- Problem 1
In the reflection on remembering, which Latin phrase credited to St Bernard closes the text?

- Document segment
To know is to remember (Plato, Meno). Remember what? Who we are, and why we are: “I will call to mind the deeds of the LORD; yes, I will remember your wonders of old” (Ps 77:11). Remember those wonders of old, so old that they reach far back to the “beginning” (Gen 1:1). Before man had any knowledge, he had a memory set as “a seal” (CC 8:6) upon his being, body-and-soul, “male and female” (Gen 1:27) – the memory of God, his God (cf Ps 7:1, Ps 143:10), who made man in His image and likeness (cf Gen 1:26-27) out of everlasting love (cf Jer 31:3, CCC 293).
Man on his own travelled inwardly as far as possible, remembering a God who was not a “who” but a “what”, for without this God revealing Himself to man, He was an “unknown” and “hidden” God (Acts 17:23, Isa 45:15). The Creator of all chose to reveal Himself, first to the prophets and then through His Son (cf Heb 1:1-3), “and the Word was made flesh and dwelt among us” (John 1:14), fully God and fully man, Jesus Christ, who says to man: “He who has seen me has seen the Father” (John 14:9). Upon returning to His Father, after He suffered, died, and was resurrected so that, by faith in Him, we may be adopted sons and daughters of God in Christ (cf Eph 1:5) and call our Creator once more, after Adam’s sin, “our father” (Matt 6:9-13), Jesus sent the Holy Spirit, the love between Him and His Father, a love who is God Himself (cf 1 John 4:8) so that we may also encounter the Father through, in, and with His Son, even after His ascension (cf Acts 1:9-11, Luke 24:15), by becoming temples of the Holy Spirit (cf 1 Cor 6:19) and by seeing with the eyes of faith the image and likeness of God in every person (cf 2 Cor 5:7, Matt 25:40-45) .
To know is to remember. Remember who? The one who asks us to eternally remember Him: “do this in memory of me” (Luke 22:19). The one who “became flesh and dwelt among us” (John 1:14). The one who laid down His life for us (cf John 10:11) so that we may have abundant life (cf John 10:10). The one who pardoned as He was crucified (cf Luke 23:34) and saved as He was giving up His last breath (cf Like 23:43). The one who has conquered the world with His love (cf John 16:33) and who is with us “to the close of the age” (Matt 28:20). The one with His heart “pierced” (John 19:34) who loves us “for ever” (Heb 13:8) with a love that “never ends” (1 Cor 13:8). Remember the Lord, Jesus Christ, who is Freedom and Love and gives us all His peace (cf John 14:27). Remember Him: “Jesus dulcis memoria” (St Bernard).

Saved entries:
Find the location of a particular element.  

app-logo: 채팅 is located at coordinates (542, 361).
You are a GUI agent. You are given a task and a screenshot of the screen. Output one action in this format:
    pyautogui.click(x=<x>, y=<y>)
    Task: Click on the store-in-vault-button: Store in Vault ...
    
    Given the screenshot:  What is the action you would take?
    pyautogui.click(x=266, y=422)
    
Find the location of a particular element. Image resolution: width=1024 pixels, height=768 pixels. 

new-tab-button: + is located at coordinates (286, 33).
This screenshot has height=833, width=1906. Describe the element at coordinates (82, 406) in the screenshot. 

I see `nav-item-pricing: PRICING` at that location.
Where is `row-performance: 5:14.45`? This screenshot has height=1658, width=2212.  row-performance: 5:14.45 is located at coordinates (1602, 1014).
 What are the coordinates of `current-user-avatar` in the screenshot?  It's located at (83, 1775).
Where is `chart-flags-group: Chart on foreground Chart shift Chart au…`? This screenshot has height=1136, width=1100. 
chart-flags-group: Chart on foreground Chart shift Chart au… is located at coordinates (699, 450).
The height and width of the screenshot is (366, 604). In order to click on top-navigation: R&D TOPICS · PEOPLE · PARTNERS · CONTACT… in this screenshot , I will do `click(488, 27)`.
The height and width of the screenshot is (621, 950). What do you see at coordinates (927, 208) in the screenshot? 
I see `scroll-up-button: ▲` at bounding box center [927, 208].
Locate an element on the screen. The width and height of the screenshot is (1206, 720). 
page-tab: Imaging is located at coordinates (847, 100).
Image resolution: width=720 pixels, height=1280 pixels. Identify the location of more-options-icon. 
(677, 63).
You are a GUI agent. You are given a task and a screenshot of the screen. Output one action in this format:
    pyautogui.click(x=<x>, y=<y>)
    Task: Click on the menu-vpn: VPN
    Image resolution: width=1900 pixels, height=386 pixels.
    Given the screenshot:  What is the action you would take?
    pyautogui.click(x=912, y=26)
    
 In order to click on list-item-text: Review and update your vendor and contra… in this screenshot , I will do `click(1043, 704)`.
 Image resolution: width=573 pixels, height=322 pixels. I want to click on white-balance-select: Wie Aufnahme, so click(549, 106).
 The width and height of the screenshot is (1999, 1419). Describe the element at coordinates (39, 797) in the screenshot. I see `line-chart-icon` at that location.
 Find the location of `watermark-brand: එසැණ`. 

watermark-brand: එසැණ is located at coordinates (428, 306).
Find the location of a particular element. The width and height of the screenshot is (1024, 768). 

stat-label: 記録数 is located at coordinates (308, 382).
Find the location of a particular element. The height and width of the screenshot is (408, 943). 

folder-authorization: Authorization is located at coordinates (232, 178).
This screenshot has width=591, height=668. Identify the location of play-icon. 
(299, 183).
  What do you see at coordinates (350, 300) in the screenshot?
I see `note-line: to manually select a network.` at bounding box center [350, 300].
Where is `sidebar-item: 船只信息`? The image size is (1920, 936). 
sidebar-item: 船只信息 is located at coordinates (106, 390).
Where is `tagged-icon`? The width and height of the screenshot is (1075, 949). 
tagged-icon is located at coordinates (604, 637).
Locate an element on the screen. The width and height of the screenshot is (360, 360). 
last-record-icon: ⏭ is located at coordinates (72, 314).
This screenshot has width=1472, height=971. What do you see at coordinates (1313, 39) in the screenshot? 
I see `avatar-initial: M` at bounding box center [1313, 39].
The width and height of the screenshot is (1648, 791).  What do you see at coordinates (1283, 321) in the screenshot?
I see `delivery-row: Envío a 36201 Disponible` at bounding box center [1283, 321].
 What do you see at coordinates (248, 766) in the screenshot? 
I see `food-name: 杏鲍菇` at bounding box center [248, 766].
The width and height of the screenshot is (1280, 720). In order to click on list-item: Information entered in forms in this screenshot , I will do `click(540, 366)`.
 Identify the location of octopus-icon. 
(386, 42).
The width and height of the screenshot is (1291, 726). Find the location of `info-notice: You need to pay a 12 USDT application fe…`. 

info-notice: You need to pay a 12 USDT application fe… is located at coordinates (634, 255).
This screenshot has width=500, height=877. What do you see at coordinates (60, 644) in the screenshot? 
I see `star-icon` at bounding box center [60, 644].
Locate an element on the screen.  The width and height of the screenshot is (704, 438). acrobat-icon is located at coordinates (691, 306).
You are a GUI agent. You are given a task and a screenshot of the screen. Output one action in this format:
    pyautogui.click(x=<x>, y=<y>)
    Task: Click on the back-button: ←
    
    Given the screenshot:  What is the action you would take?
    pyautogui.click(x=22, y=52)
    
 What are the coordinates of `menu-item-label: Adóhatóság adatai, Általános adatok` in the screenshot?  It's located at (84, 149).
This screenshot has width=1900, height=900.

- Problem 2
Copy out the lines of the listing word for word, starting with the line that contains "In order to click on list-item-text: Review" and going on through the line that contains "last-record-icon: ⏭ is".

- Response area 1
"Jesus dulcis memoria"

- Response area 2
 In order to click on list-item-text: Review and update your vendor and contra… in this screenshot , I will do `click(1043, 704)`.
 Image resolution: width=573 pixels, height=322 pixels. I want to click on white-balance-select: Wie Aufnahme, so click(549, 106).
 The width and height of the screenshot is (1999, 1419). Describe the element at coordinates (39, 797) in the screenshot. I see `line-chart-icon` at that location.
 Find the location of `watermark-brand: එසැණ`. 

watermark-brand: එසැණ is located at coordinates (428, 306).
Find the location of a particular element. The width and height of the screenshot is (1024, 768). 

stat-label: 記録数 is located at coordinates (308, 382).
Find the location of a particular element. The height and width of the screenshot is (408, 943). 

folder-authorization: Authorization is located at coordinates (232, 178).
This screenshot has width=591, height=668. Identify the location of play-icon. 
(299, 183).
  What do you see at coordinates (350, 300) in the screenshot?
I see `note-line: to manually select a network.` at bounding box center [350, 300].
Where is `sidebar-item: 船只信息`? The image size is (1920, 936). 
sidebar-item: 船只信息 is located at coordinates (106, 390).
Where is `tagged-icon`? The width and height of the screenshot is (1075, 949). 
tagged-icon is located at coordinates (604, 637).
Locate an element on the screen. The width and height of the screenshot is (360, 360). 
last-record-icon: ⏭ is located at coordinates (72, 314).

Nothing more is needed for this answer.